Gatchalian, head of the Senate committee on basic education, made the call after the state weather bureau raised an El Niño alert on Tuesday amid worsening heat in several areas across the country.
The Philippine Atmospheric, Geophysical and Astronomical Services Administration (Pagasa) said that El Niño may develop between June and August, and it may persist until the first quarter of next year.
“Ang pinakaimportanteng responsibilidad ng principals natin ay iyong kapakanan o kalagayan ng ating mga estudyante. Kung nakikita nila na sobrang init o may bagyo o anumang hindi maganda sa kanilang lugar, pwedeng mag-cancel ng klase ang ating principals. Pwede rin sila ngayong mag-blended learning,” Gatchalian said in a statement.

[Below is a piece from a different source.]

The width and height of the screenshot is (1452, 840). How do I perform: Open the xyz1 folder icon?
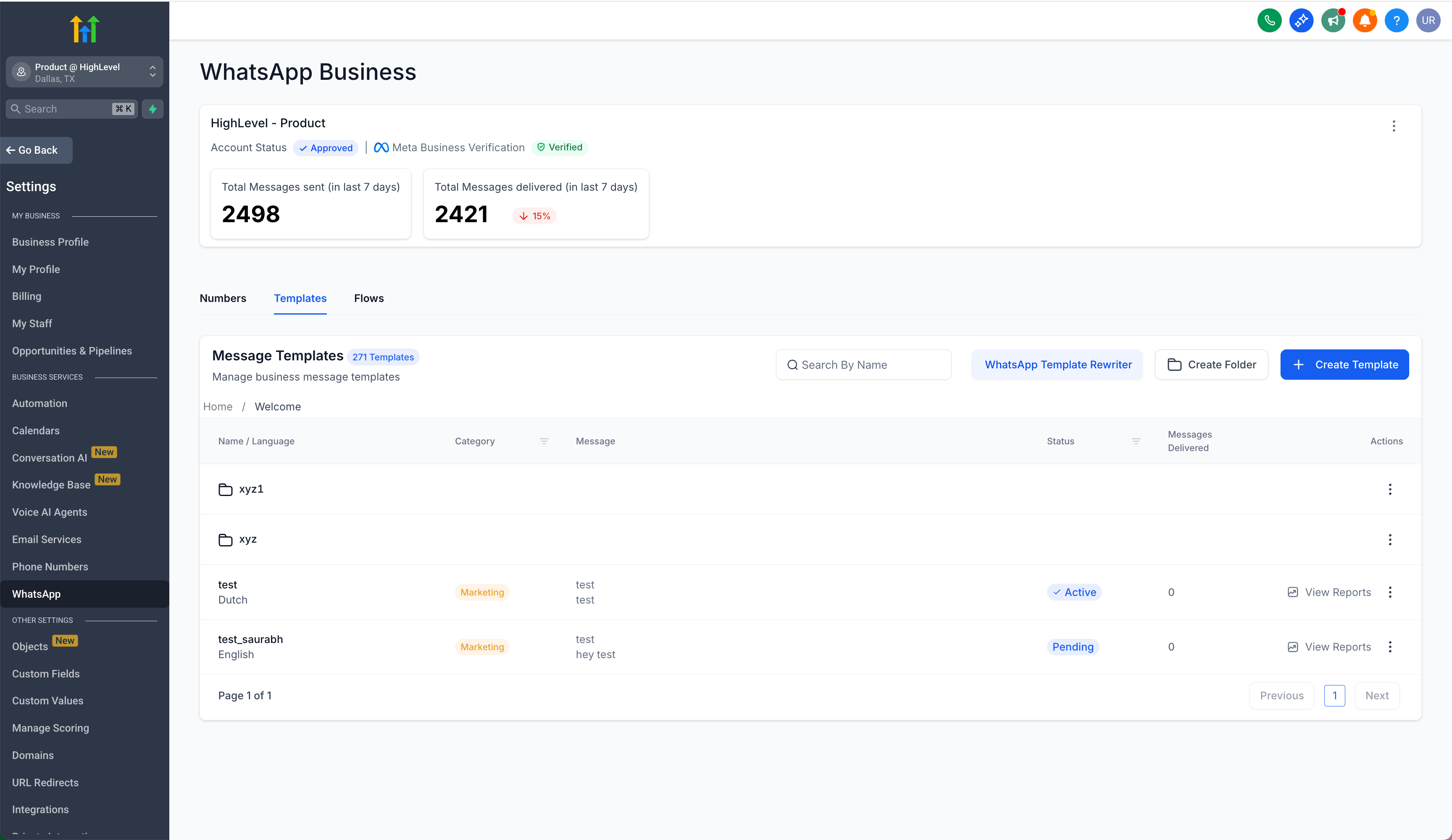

(The most important responsibility of school principals is to ensure the welfare of our students. If they see that the heat is extreme or there’s a storm coming or any other unfavorable event in their area, principals can cancel classes. They can also shift to blended learning now.)
The Department of Education (DepEd) earlier said that school authorities may decide to shift to remote learning due to the extreme heat in the country to ensure the health of their students and personnel.
Gatchalian also cited a DepEd order in 2022, which “recognizes the need to suspend or cancel classes and work in schools during emergencies brought about by natural disasters and calamities, or the occurrences of brownouts in places where schools are located.”
“In the event of canceled or suspended classes, modular distance learning, performance tasks, projects, or make-up classes shall be implemented to ensure that learning competencies and objectives are still met,” the directive reads.
Several schools in the country have since shifted to blended learning amid soaring temperatures this dry season.
Gatchalian also previously proposed to revert to the old academic calendar, where the school break students would fall from April to May.
He made the recommendation following an incident in Laguna where several students collapsed after experiencing heat exhaustion during unannounced fire and earthquake drills.
The legislator further argued that moving the school break would allow for “more seamless poll preparations” as he noted that learners will no longer be in school when May elections are held.